Try it:
In the data below, find every line that has the string "agent", and copy it.

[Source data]
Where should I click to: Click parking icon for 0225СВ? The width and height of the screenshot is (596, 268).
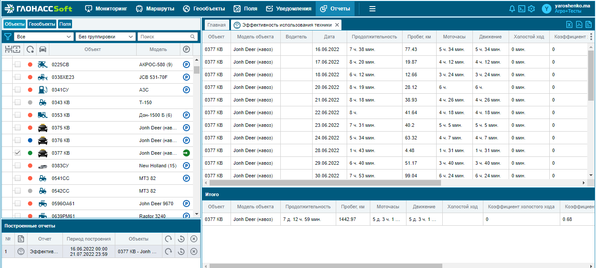(186, 64)
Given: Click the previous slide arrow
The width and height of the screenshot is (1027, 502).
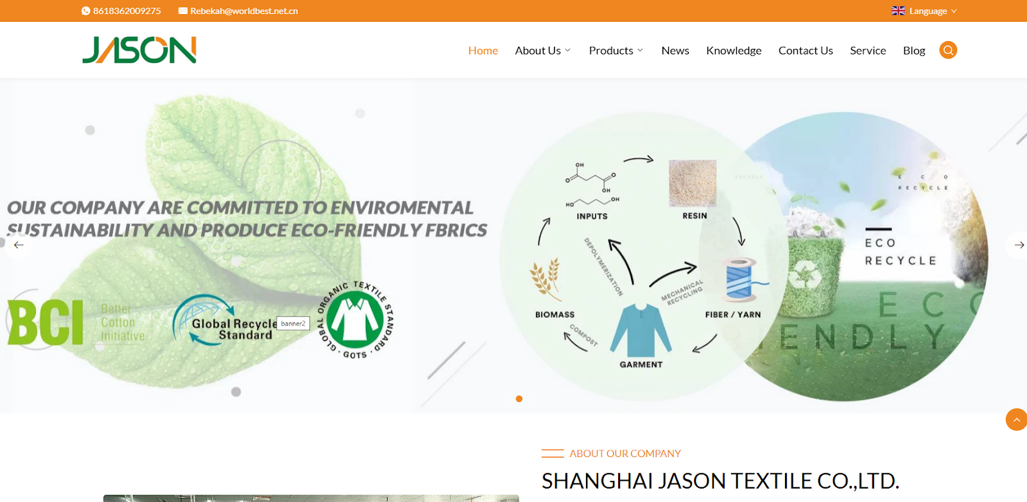Looking at the screenshot, I should pyautogui.click(x=19, y=245).
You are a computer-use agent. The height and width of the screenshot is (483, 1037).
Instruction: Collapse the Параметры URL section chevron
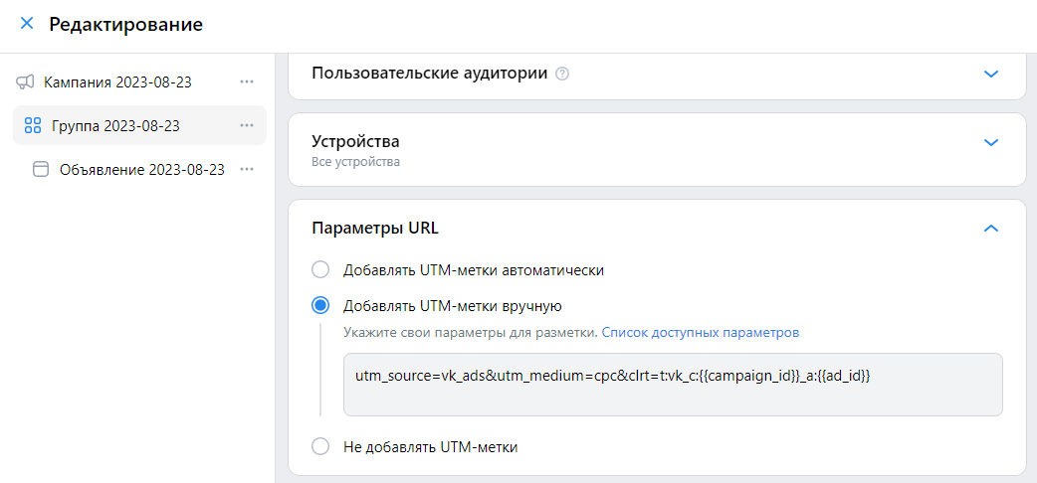coord(990,229)
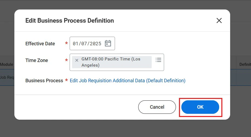This screenshot has height=137, width=251.
Task: Click the dialog title text
Action: pos(69,20)
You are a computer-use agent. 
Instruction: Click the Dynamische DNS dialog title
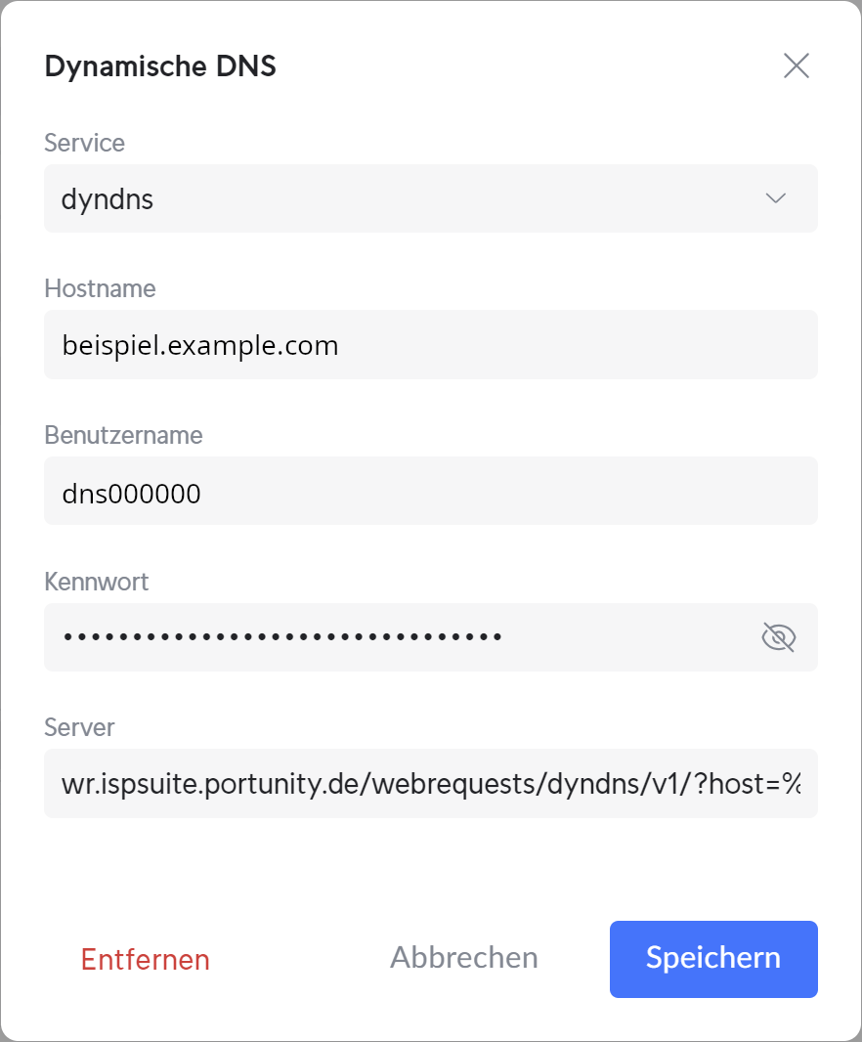pos(160,65)
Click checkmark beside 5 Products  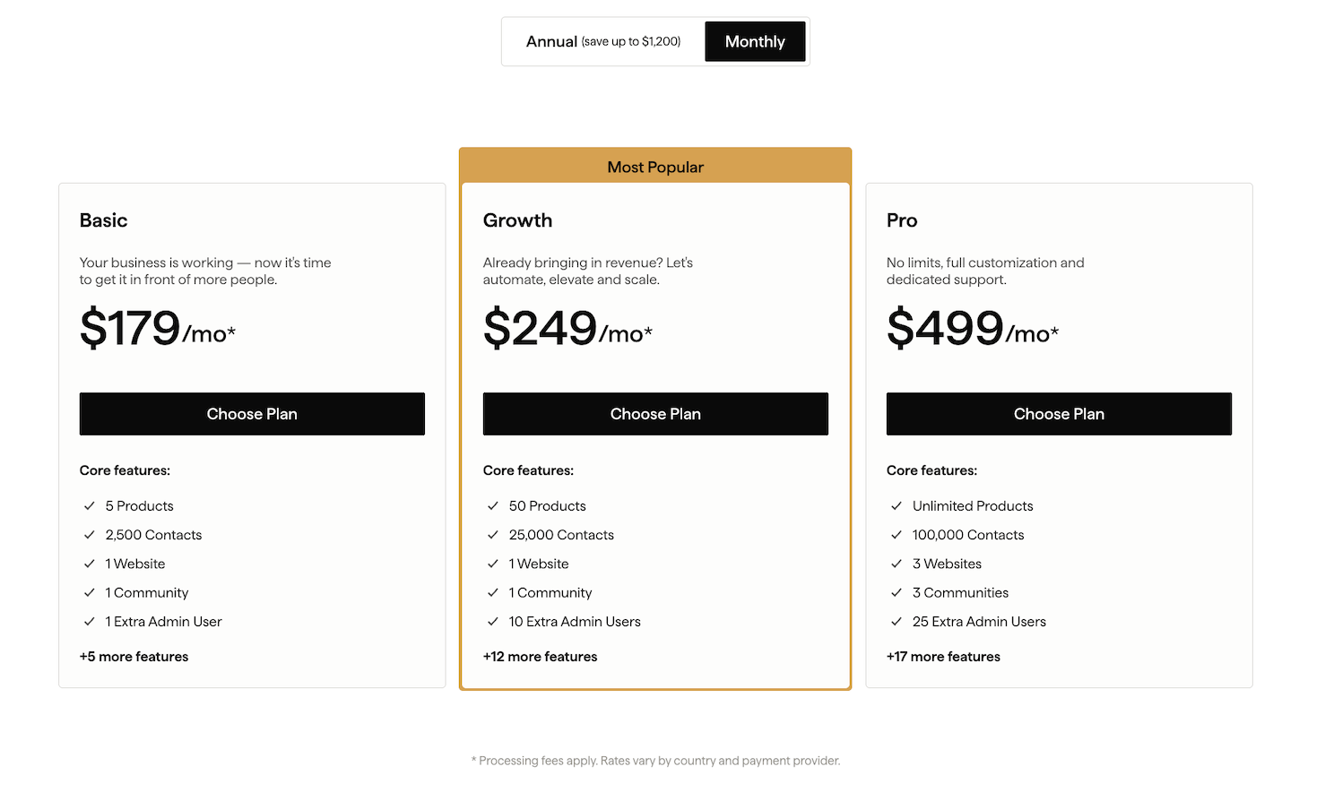pyautogui.click(x=90, y=506)
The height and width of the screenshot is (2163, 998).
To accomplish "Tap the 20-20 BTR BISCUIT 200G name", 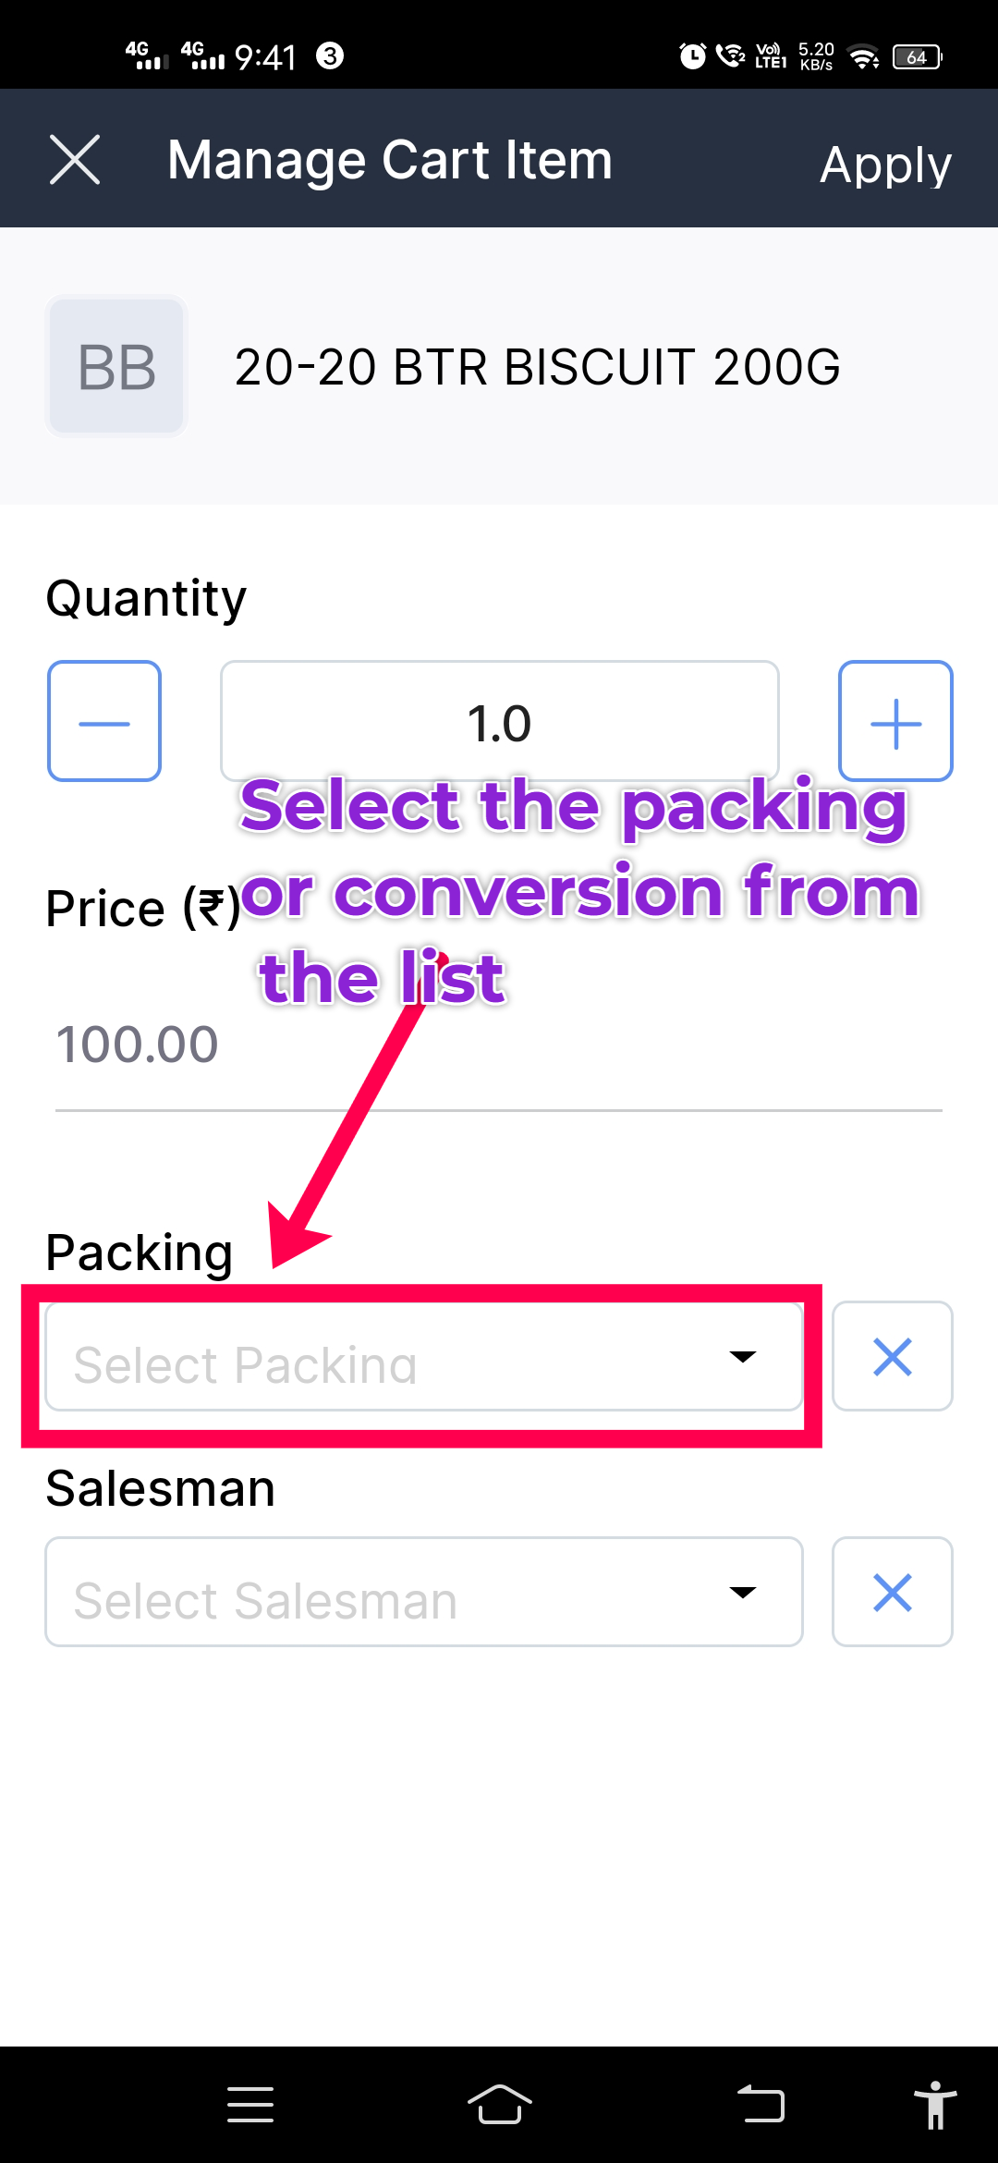I will [x=537, y=367].
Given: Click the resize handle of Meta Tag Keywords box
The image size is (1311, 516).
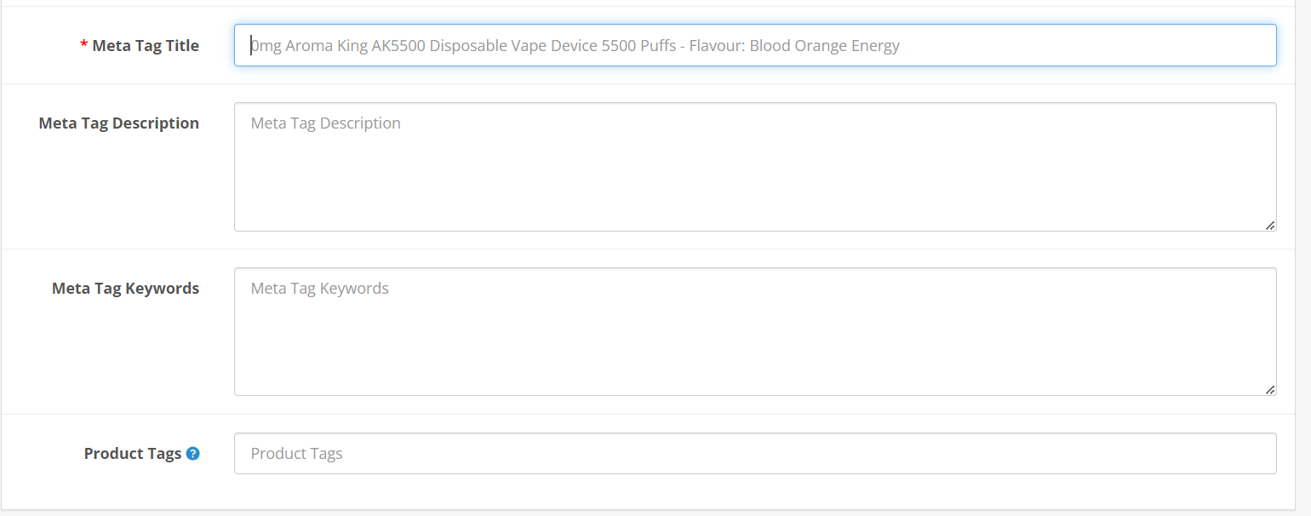Looking at the screenshot, I should click(1270, 391).
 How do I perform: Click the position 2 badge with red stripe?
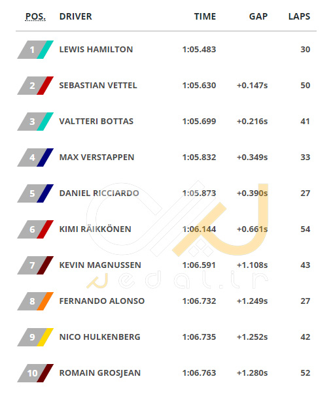(x=35, y=86)
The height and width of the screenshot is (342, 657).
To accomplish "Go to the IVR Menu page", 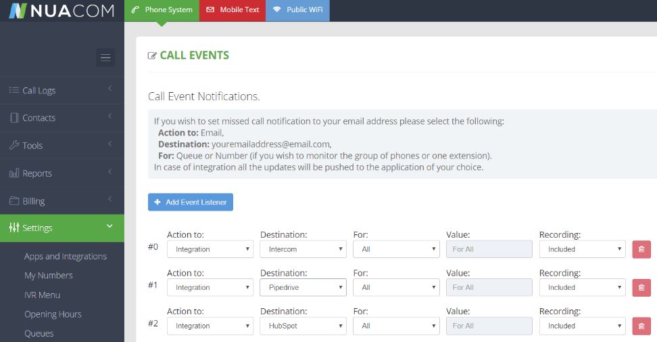I will (x=42, y=295).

Reply to the task:
You are a computer-use agent. The height and width of the screenshot is (483, 1037).
You are a computer-use agent. 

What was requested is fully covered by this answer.